How Ex-Amazon Executive and Author John Rossman Sees Innovation In the Modern Era

How Ex-Amazon Executive and Author John Rossman Sees Innovation In the Modern Era
Reading Time: 9 minutes

Simplifying communication and focusing on big bets are the secrets to unlocking huge returns

Disclaimer: The opinions represented here are those of the individual and do not necessarily represent those of their current or former employer.

The difference between incremental change and market‑shifting innovation often comes down to leadership habits.

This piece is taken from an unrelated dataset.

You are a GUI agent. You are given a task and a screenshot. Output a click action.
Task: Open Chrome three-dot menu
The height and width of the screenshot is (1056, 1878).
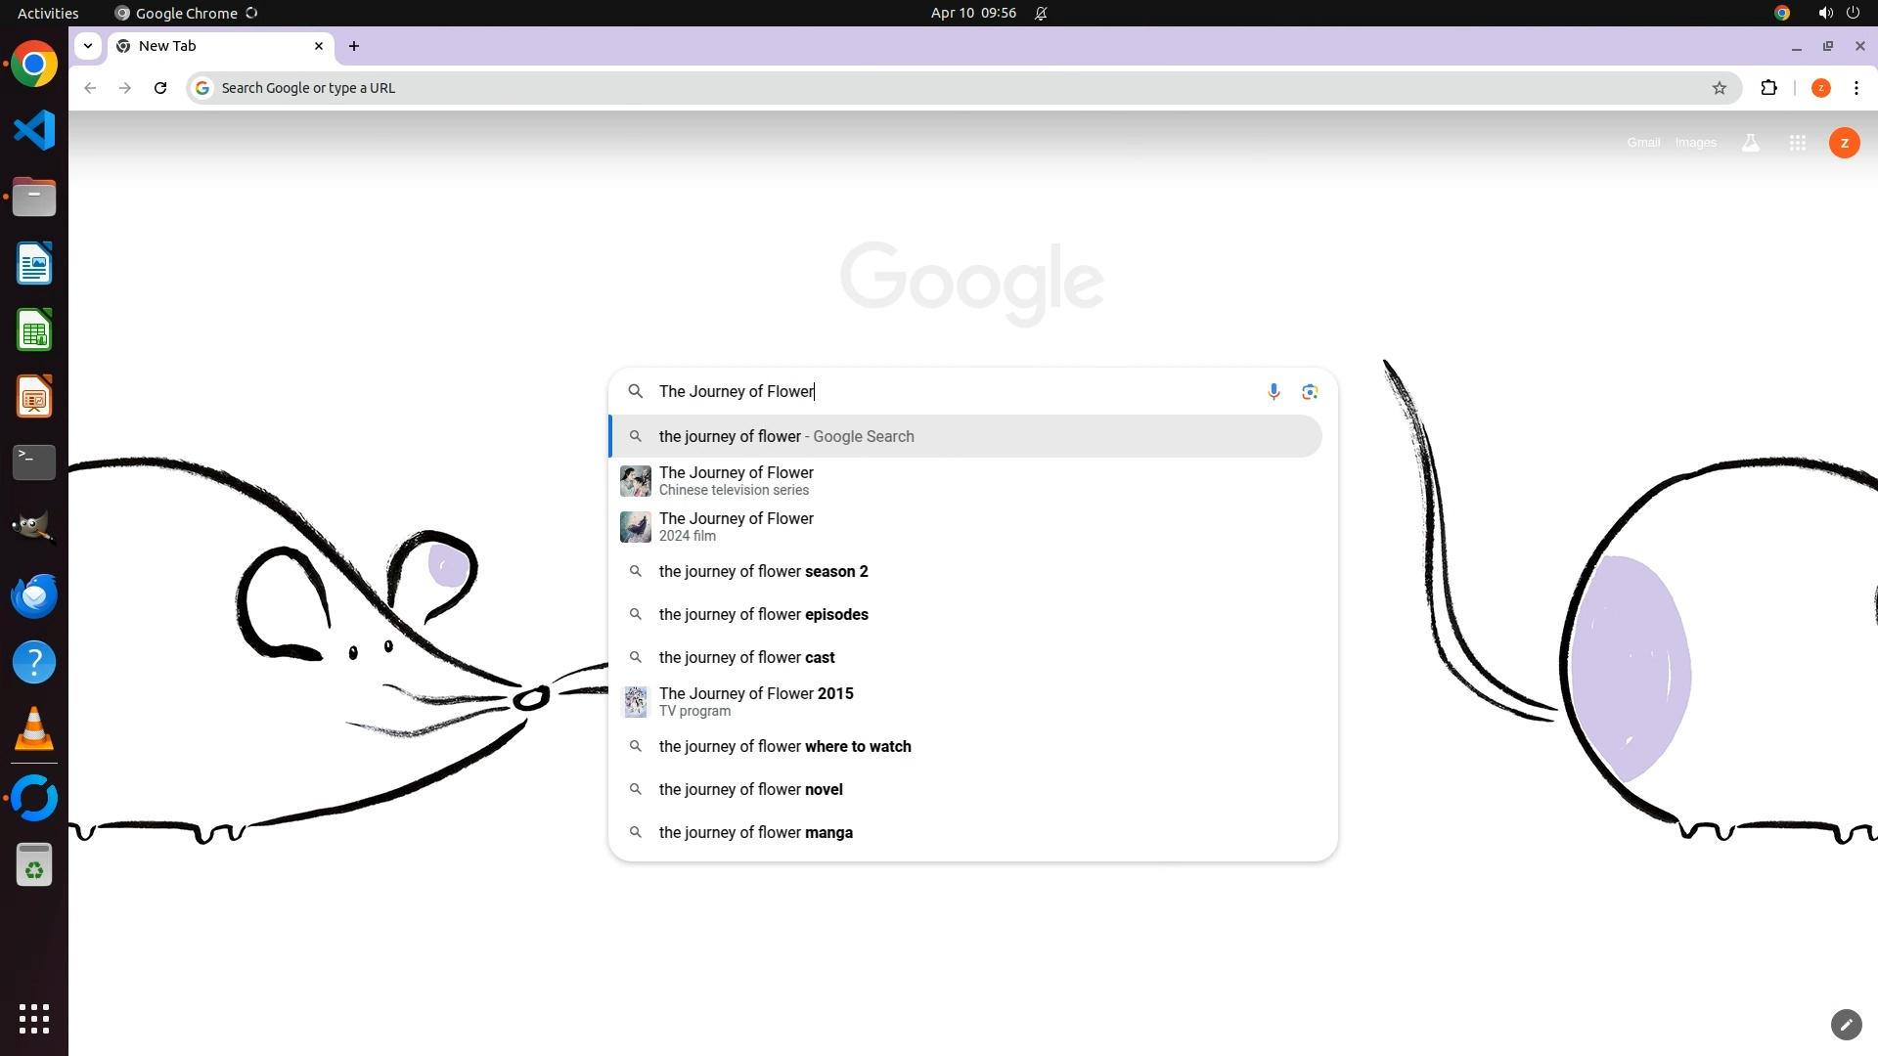coord(1856,88)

Few people understand those habits better than John Rossman, former Amazon executive, author of The Amazon Way and Big Bet Leadership, and long‑time advisor to Fortune 500 boards. In a recent Brightidea interview, Rossman pulled back the curtain on how high‑performing organizations create clarity, maintain velocity, and accelerate value while managing risk.

Watch the full interview below, or read on for a selection of key takeaways.

Key takeaways:

  • Write narrative memos to de‑risk bold ideas. Written experiments force teams to clarify assumptions, align stakeholders, and validate value early.
  • Repeat specific messages until everyone can recite them. Treat every memo as part of a communication portfolio that keeps objectives and milestones clear.
  • Simplify processes and workflows with ruthless discipline. Redesign each operation to remove friction and unleash speed and creativity.
  • Aim hackathons at high‑value, high‑risk challenges. Give winning ideas the authority, resources, and follow‑through needed to de‑risk and scale into business results.
  • Run your innovation pipeline as a balanced portfolio, not a list of sure bets. Allocate resources across transformative ideas while accepting failure to secure wins.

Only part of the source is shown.